Exercise aim:
Exactly as written and without the pictures, output the entries below.

Data records:
══════════

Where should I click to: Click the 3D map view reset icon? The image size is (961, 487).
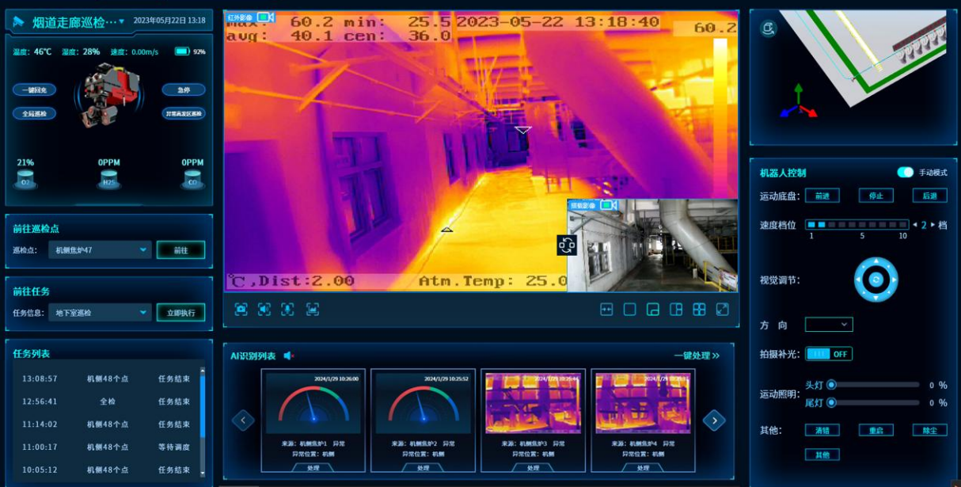[x=767, y=29]
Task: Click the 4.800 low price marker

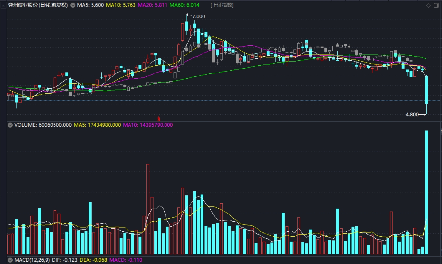Action: point(412,115)
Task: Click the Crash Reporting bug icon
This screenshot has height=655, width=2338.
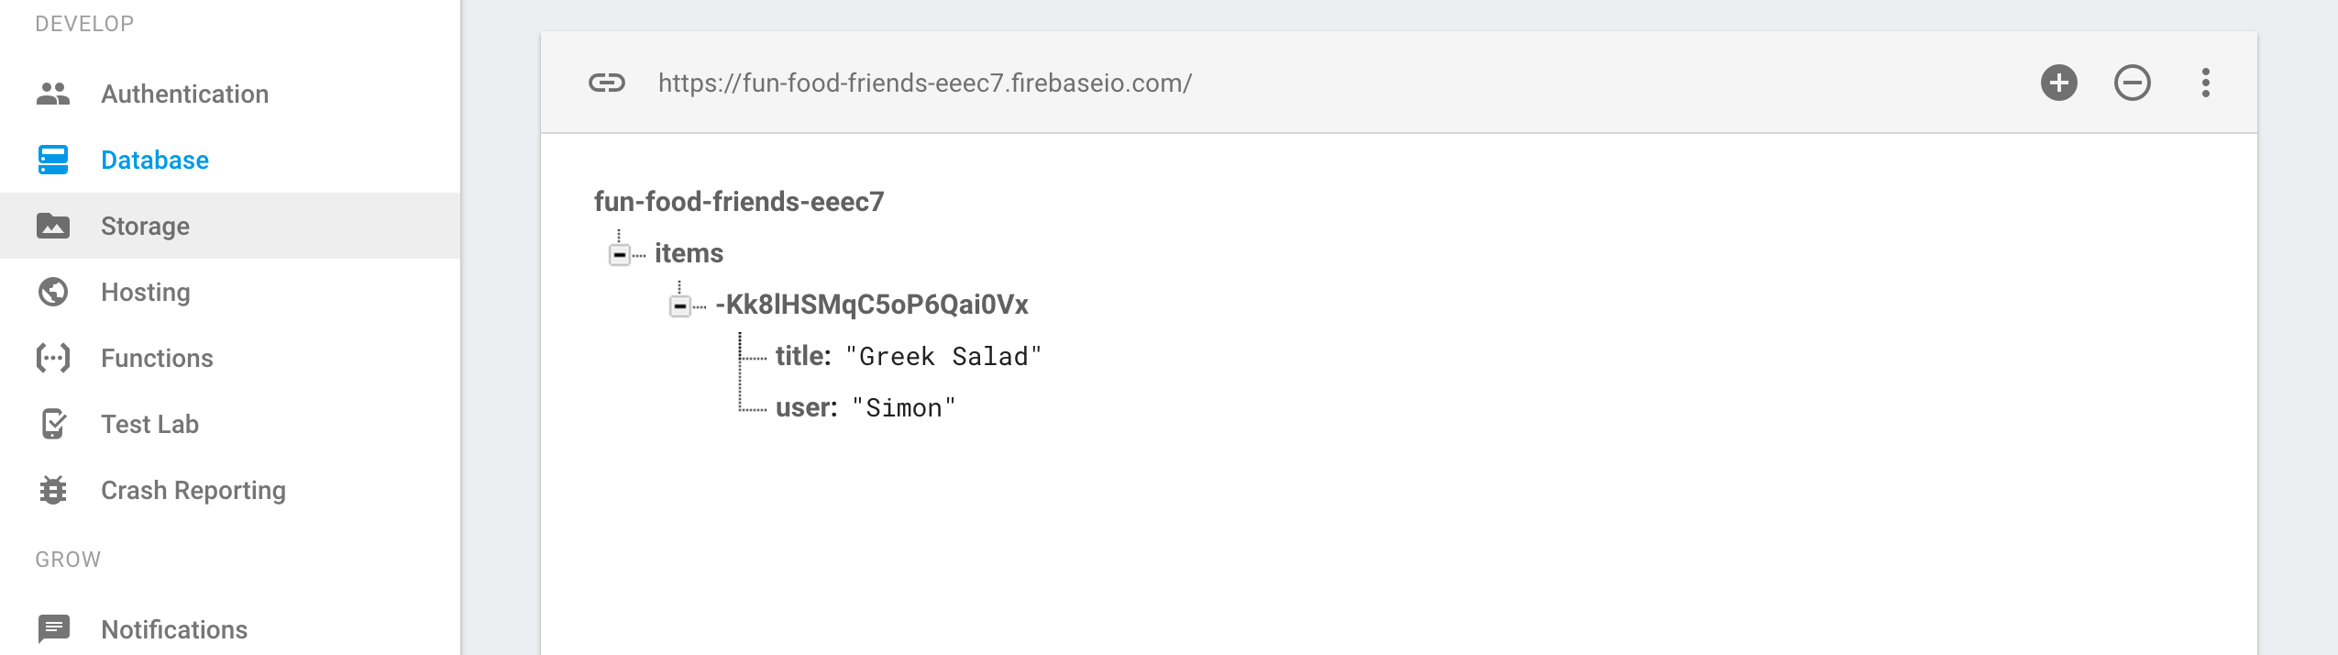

══════════

Response to this task:
Where should I click to: Click the 3D map view reset icon? The image size is (961, 487).
[x=767, y=29]
Task: Click the 4.800 low price marker

Action: point(412,115)
Task: Click the Crash Reporting bug icon
This screenshot has height=655, width=2338.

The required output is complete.